The exponential distribution is parameterized by a single rate parameter $$\lambda > 0$$. Its probability density function (PDF) is defined as:
$$f(x; \lambda) = \lambda e^{-\lambda x}, \quad x \geq 0$$
The cumulative distribution function (CDF) gives the probability that the random variable $$X$$ takes a value less than or equal to $$x$$:
$$F(x; \lambda) = 1 - e^{-\lambda x}, \quad x \geq 0$$
The exponential distribution is the only continuous distribution with the memoryless property: $$P(X > s + t \mid X > s) = P(X > t)$$. This means that the probability of waiting an additional time $$t$$ is independent of how long you have already waited. This property makes the exponential distribution the continuous analogue of the geometric distribution.
The mean (expected value) of the exponential distribution is $$E[X] = \frac{1}{\lambda}$$, and the variance is $$\text{Var}(X) = \frac{1}{\lambda^2}$$. The median is $$\frac{\ln 2}{\lambda} \approx \frac{0.6931}{\lambda}$$, which is always less than the mean since the distribution is right-skewed.
The exponential distribution is closely related to the Poisson process: if events follow a Poisson process with rate $$\lambda$$, then the waiting time between consecutive events follows an exponential distribution with the same rate. It is also a special case of the gamma distribution with shape parameter $$k = 1$$, and a special case of the Weibull distribution with shape $$k = 1$$.

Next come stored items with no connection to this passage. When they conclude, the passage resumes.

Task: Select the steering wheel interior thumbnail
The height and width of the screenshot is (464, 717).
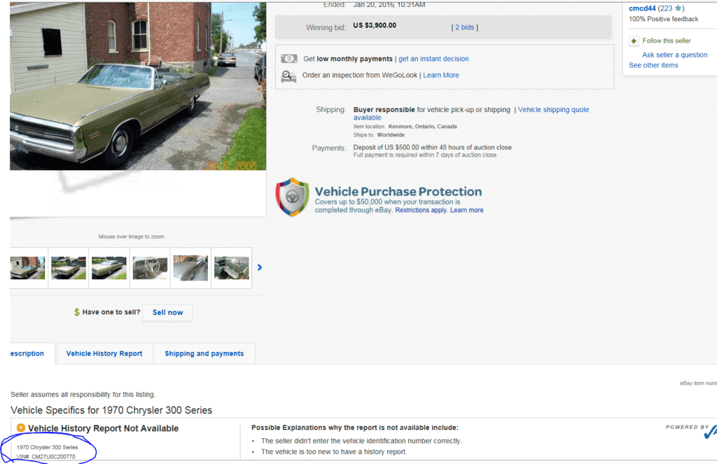Action: 150,267
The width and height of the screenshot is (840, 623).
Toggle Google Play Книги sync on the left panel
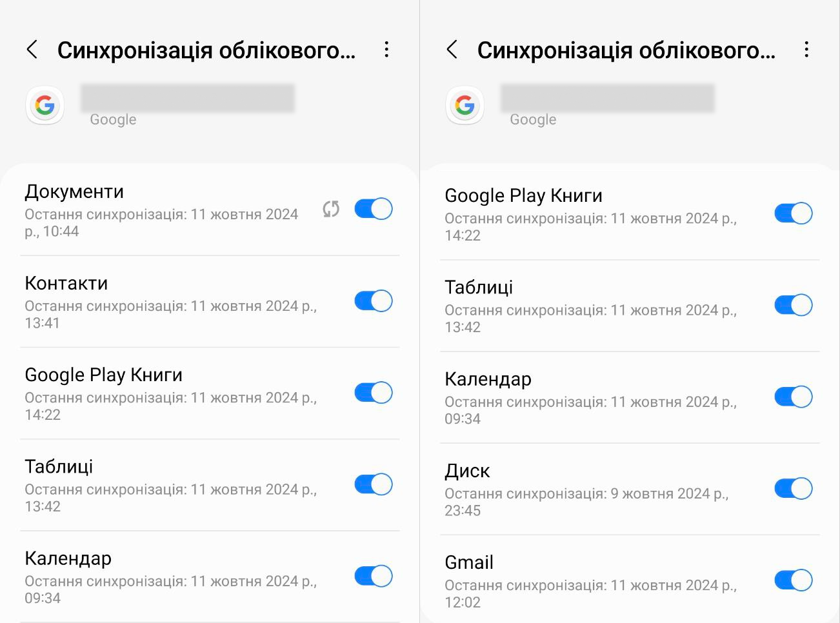click(373, 392)
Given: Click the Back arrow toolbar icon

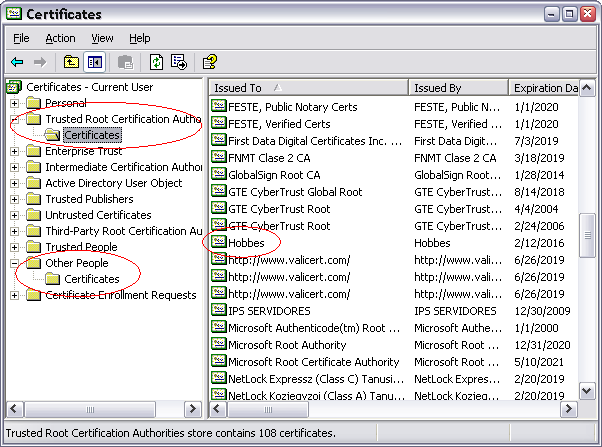Looking at the screenshot, I should pyautogui.click(x=17, y=62).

In reliability engineering, the exponential distribution models the lifetime of components with a constant failure rate. In queuing theory, it describes inter-arrival and service times. In physics, radioactive decay times follow an exponential distribution. In finance, it models the time between trades or default events.
Enter the rate parameter $$\lambda$$ and a value $$x \geq 0$$. The calculator computes the PDF, CDF, survival function, mean, variance, standard deviation, and median of the distribution.

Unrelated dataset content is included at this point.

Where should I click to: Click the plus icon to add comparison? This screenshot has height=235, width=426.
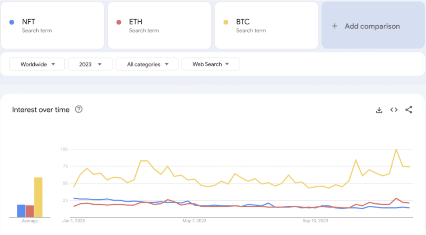click(335, 26)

The calculator evaluates the exponential PDF as $$f(x) = \lambda e^{-\lambda x}$$ and the CDF as $$F(x) = 1 - e^{-\lambda x}$$ for the given rate parameter and value. The survival function is $$S(x) = 1 - F(x) = e^{-\lambda x}$$. Statistical measures are derived directly from $$\lambda$$.
The PDF value indicates the relative likelihood of observing exactly $$x$$. The CDF gives the probability that the observed value is at most $$x$$. The survival function gives the probability of exceeding $$x$$. A higher $$\lambda$$ concentrates the distribution closer to zero, producing a steeper PDF curve and faster CDF approach to 1.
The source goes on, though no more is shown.